- **What is being asked**
So that nothing is lost, transcribe each line of the records exactly.

- **Study material**
════
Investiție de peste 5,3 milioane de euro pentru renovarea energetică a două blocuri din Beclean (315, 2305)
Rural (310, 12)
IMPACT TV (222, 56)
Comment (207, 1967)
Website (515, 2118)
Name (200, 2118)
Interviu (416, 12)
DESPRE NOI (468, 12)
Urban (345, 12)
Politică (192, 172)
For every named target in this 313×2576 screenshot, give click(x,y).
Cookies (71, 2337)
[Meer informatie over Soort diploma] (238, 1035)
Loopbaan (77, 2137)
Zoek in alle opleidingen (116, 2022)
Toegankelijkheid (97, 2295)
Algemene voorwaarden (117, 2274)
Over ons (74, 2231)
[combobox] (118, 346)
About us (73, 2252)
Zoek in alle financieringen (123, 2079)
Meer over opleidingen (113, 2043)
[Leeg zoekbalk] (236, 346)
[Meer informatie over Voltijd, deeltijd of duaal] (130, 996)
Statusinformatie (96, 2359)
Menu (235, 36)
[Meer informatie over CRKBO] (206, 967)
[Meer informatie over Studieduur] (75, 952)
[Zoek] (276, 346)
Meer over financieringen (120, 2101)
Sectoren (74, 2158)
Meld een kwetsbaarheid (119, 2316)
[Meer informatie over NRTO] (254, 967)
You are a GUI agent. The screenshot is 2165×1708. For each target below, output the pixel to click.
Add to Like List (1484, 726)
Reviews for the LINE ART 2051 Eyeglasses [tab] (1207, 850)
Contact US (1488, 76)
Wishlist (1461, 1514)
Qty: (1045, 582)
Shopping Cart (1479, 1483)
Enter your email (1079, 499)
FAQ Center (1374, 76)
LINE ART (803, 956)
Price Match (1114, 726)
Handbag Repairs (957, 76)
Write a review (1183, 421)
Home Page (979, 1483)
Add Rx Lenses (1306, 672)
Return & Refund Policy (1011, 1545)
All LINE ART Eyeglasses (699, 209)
════
- **Response**
Investiție de peste 5,3 milioane de euro pentru renovarea energetică a două blocuri din Beclean (315, 2305)
Rural (310, 12)
IMPACT TV (222, 56)
Comment (207, 1967)
Website (515, 2118)
Name (200, 2118)
Interviu (416, 12)
DESPRE NOI (468, 12)
Urban (345, 12)
Politică (192, 172)
For every named target in this 313×2576 screenshot, give click(x,y).
Cookies (71, 2337)
[Meer informatie over Soort diploma] (238, 1035)
Loopbaan (77, 2137)
Zoek in alle opleidingen (116, 2022)
Toegankelijkheid (97, 2295)
Algemene voorwaarden (117, 2274)
Over ons (74, 2231)
[combobox] (118, 346)
About us (73, 2252)
Zoek in alle financieringen (123, 2079)
Meer over opleidingen (113, 2043)
[Leeg zoekbalk] (236, 346)
[Meer informatie over Voltijd, deeltijd of duaal] (130, 996)
Statusinformatie (96, 2359)
Menu (235, 36)
[Meer informatie over CRKBO] (206, 967)
[Meer informatie over Studieduur] (75, 952)
[Zoek] (276, 346)
Meer over financieringen (120, 2101)
Sectoren (74, 2158)
Meld een kwetsbaarheid (119, 2316)
[Meer informatie over NRTO] (254, 967)
You are a GUI agent. The screenshot is 2165×1708. For each target below, output the pixel to click.
Add to Like List (1484, 726)
Reviews for the LINE ART 2051 Eyeglasses [tab] (1207, 850)
Contact US (1488, 76)
Wishlist (1461, 1514)
Qty: (1045, 582)
Shopping Cart (1479, 1483)
Enter your email (1079, 499)
FAQ Center (1374, 76)
LINE ART (803, 956)
Price Match (1114, 726)
Handbag Repairs (957, 76)
Write a review (1183, 421)
Home Page (979, 1483)
Add Rx Lenses (1306, 672)
Return & Refund Policy (1011, 1545)
All LINE ART Eyeglasses (699, 209)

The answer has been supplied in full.